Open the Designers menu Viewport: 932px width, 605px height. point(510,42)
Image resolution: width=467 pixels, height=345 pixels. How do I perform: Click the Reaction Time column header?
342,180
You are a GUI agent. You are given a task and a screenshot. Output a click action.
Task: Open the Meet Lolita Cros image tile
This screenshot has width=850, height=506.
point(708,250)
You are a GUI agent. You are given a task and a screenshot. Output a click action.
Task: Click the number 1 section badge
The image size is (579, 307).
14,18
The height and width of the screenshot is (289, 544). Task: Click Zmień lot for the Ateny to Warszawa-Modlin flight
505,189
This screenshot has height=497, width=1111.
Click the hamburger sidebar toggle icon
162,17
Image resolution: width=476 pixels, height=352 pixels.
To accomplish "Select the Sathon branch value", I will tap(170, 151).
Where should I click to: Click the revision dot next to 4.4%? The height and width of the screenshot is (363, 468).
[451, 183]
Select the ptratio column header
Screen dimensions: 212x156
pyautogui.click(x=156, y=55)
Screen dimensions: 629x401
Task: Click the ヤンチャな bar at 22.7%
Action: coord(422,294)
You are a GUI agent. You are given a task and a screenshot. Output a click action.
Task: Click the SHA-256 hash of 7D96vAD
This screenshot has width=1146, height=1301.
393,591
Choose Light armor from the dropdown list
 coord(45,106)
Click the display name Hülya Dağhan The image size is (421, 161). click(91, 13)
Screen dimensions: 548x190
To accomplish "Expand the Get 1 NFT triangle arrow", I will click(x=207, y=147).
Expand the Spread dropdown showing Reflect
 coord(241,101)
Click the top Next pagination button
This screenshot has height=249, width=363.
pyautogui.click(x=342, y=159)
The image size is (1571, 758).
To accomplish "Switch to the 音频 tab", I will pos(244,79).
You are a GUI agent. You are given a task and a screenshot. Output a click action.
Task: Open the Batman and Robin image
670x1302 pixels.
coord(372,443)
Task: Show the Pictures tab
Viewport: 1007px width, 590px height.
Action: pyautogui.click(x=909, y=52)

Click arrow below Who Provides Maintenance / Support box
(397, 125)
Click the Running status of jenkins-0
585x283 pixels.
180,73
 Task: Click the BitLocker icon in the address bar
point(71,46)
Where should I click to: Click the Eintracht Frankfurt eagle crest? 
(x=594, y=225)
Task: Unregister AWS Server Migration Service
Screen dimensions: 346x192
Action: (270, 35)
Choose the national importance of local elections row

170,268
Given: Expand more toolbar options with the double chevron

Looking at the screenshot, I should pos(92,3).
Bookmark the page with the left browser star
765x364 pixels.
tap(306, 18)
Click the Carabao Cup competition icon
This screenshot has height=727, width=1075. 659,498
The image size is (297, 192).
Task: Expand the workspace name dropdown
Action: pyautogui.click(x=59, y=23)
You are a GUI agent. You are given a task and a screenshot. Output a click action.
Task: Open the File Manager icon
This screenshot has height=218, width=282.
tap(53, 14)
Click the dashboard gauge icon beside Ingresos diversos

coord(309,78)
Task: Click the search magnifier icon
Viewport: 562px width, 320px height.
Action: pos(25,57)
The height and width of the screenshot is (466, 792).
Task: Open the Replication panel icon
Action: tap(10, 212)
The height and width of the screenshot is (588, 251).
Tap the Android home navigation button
--
## Your assignment:
All records are to be written out exactly.

## Answer to the problem:
Open the Designers menu Viewport: 932px width, 605px height. point(510,42)
Image resolution: width=467 pixels, height=345 pixels. How do I perform: Click the Reaction Time column header?
342,180
You are a GUI agent. You are given a task and a screenshot. Output a click action.
Task: Open the Meet Lolita Cros image tile
This screenshot has width=850, height=506.
point(708,250)
You are a GUI agent. You are given a task and a screenshot. Output a click action.
Task: Click the number 1 section badge
The image size is (579, 307).
14,18
The height and width of the screenshot is (289, 544). Task: Click Zmień lot for the Ateny to Warszawa-Modlin flight
505,189
This screenshot has height=497, width=1111.
Click the hamburger sidebar toggle icon
162,17
Image resolution: width=476 pixels, height=352 pixels.
To accomplish "Select the Sathon branch value", I will tap(170, 151).
Where should I click to: Click the revision dot next to 4.4%? The height and width of the screenshot is (363, 468).
[451, 183]
Select the ptratio column header
Screen dimensions: 212x156
pyautogui.click(x=156, y=55)
Screen dimensions: 629x401
Task: Click the ヤンチャな bar at 22.7%
Action: coord(422,294)
You are a GUI agent. You are given a task and a screenshot. Output a click action.
Task: Click the SHA-256 hash of 7D96vAD
This screenshot has width=1146, height=1301.
393,591
Choose Light armor from the dropdown list
 coord(45,106)
Click the display name Hülya Dağhan The image size is (421, 161). click(91, 13)
Screen dimensions: 548x190
To accomplish "Expand the Get 1 NFT triangle arrow", I will click(x=207, y=147).
Expand the Spread dropdown showing Reflect
 coord(241,101)
Click the top Next pagination button
This screenshot has height=249, width=363.
pyautogui.click(x=342, y=159)
The image size is (1571, 758).
To accomplish "Switch to the 音频 tab", I will pos(244,79).
You are a GUI agent. You are given a task and a screenshot. Output a click action.
Task: Open the Batman and Robin image
670x1302 pixels.
coord(372,443)
Task: Show the Pictures tab
Viewport: 1007px width, 590px height.
Action: pyautogui.click(x=909, y=52)

Click arrow below Who Provides Maintenance / Support box
(397, 125)
Click the Running status of jenkins-0
585x283 pixels.
180,73
 Task: Click the BitLocker icon in the address bar
point(71,46)
Where should I click to: Click the Eintracht Frankfurt eagle crest? 
(x=594, y=225)
Task: Unregister AWS Server Migration Service
Screen dimensions: 346x192
Action: (270, 35)
Choose the national importance of local elections row

170,268
Given: Expand more toolbar options with the double chevron

Looking at the screenshot, I should pos(92,3).
Bookmark the page with the left browser star
765x364 pixels.
tap(306, 18)
Click the Carabao Cup competition icon
This screenshot has height=727, width=1075. 659,498
The image size is (297, 192).
Task: Expand the workspace name dropdown
Action: pyautogui.click(x=59, y=23)
You are a GUI agent. You are given a task and a screenshot. Output a click action.
Task: Open the File Manager icon
This screenshot has height=218, width=282.
tap(53, 14)
Click the dashboard gauge icon beside Ingresos diversos

coord(309,78)
Task: Click the search magnifier icon
Viewport: 562px width, 320px height.
Action: pos(25,57)
The height and width of the screenshot is (466, 792).
Task: Open the Replication panel icon
Action: tap(10, 212)
The height and width of the screenshot is (588, 251).
Tap the Android home navigation button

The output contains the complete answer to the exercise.